▶ _선택한 글_
+ + + + +

부족하지만 제가한거 올립니다
import tensorflow as tf
import numpy as np
from sklearn.model_selection import train_test_split
from tensorflow.keras.preprocessing.text import Tokenizer
from tensorflow.keras.preprocessing.sequence import pad_sequences
raw['review'] = raw['review'].str.replace('[^ㄱ-ㅎㅏ-ㅣ가-힣0-9 ]', '', regex=True)
raw.drop_duplicates(subset=['review'], inplace=True)
unique_review = raw['review'].tolist()
unique_review = ''.join(unique_review)
tokenizer = Tokenizer(char_level=True, oov_token='<OOV>')
unique_review = raw['review'].tolist()
tokenizer.fit_on_texts(unique_review)
train_seq = tokenizer.texts_to_sequences(unique_review)
Y = raw['label'].tolist()
raw['length'] = raw['review'].str.len()
X = pad_sequences(train_seq, maxlen=100, padding='pre')
trainX, valX, trainY, valY = train_test_split(X, Y, test_size=0.2, random_state=42)

+ + + + +

▶ _제공 자료_
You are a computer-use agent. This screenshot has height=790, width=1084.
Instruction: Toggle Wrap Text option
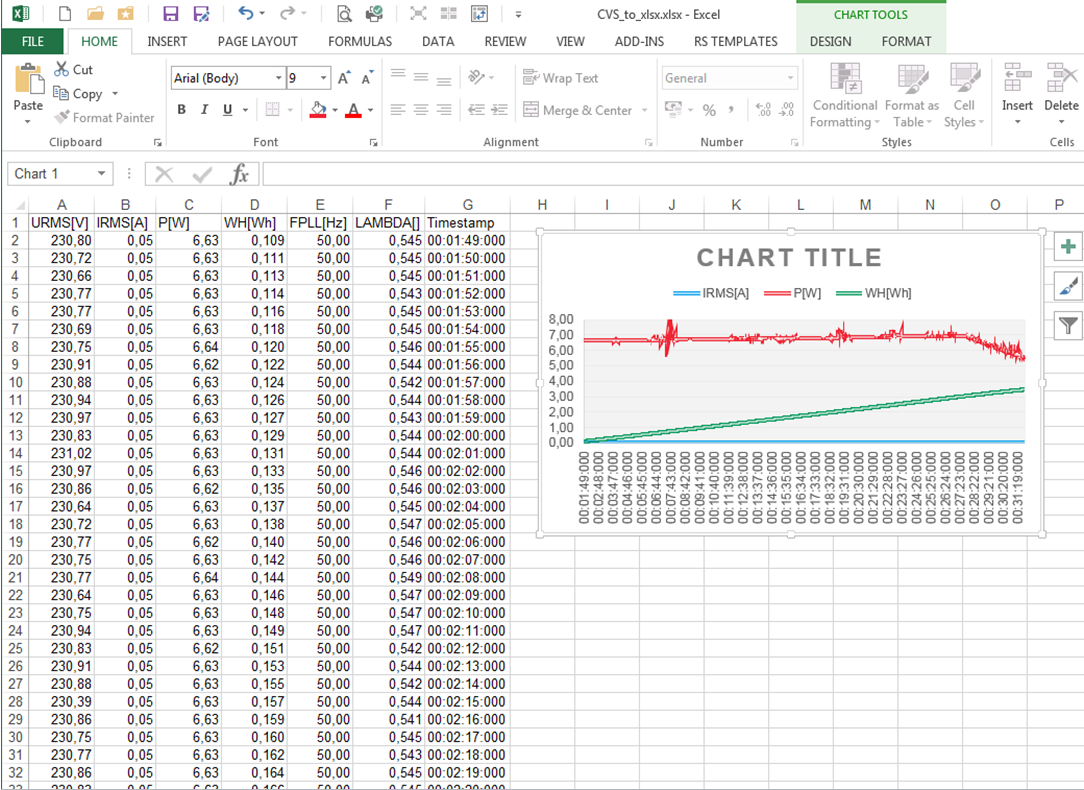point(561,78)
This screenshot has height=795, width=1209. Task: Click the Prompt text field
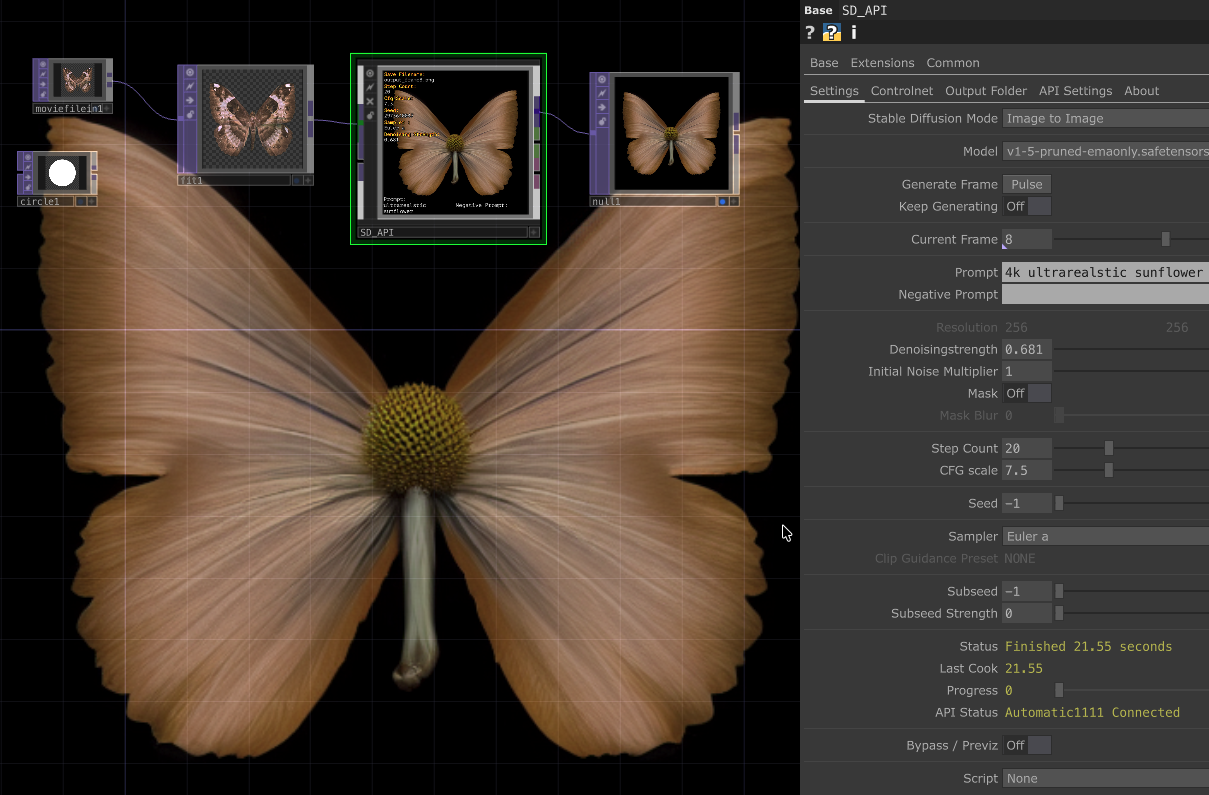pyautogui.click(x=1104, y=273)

+ + + + +

▶ _주어진 지시 1_
위에 제시된 기록 전체를 한 글자도 바꾸지 말고 그대로 옮겨 적되, 그림은 답에서 빼 주세요.
▶ _주어진 지시 2_
리뷰 데이터 전처리 코드 글을 마지막 줄 다음부터 이어서 써 주세요.

▶ _작성한 답변 1_
You are a computer-use agent. This screenshot has height=790, width=1084.
Instruction: Toggle Wrap Text option
point(561,78)
This screenshot has height=795, width=1209. Task: Click the Prompt text field
pyautogui.click(x=1104, y=273)

▶ _작성한 답변 2_
trainY = np.array(trainY, dtype=np.float32)
valY = np.array(valY, dtype=np.float32)
model = tf.keras.models.Sequential([
tf.keras.layers.Input(shape=(100,)),
tf.keras.layers.Embedding(len(tokenizer.word_index) + 1, 16),
tf.keras.layers.Bidirectional(tf.keras.layers.LSTM(128)),
tf.keras.layers.Dropout(0.2),
tf.keras.layers.Dense(1, activation='sigmoid')
])
model.compile(
loss='binary_crossentropy',
optimizer='adam',
metrics=['accuracy']
)
model.fit(
trainX, trainY,
epochs=5,
batch_size=64,
validation_data=(valX, valY)
)
model.summary()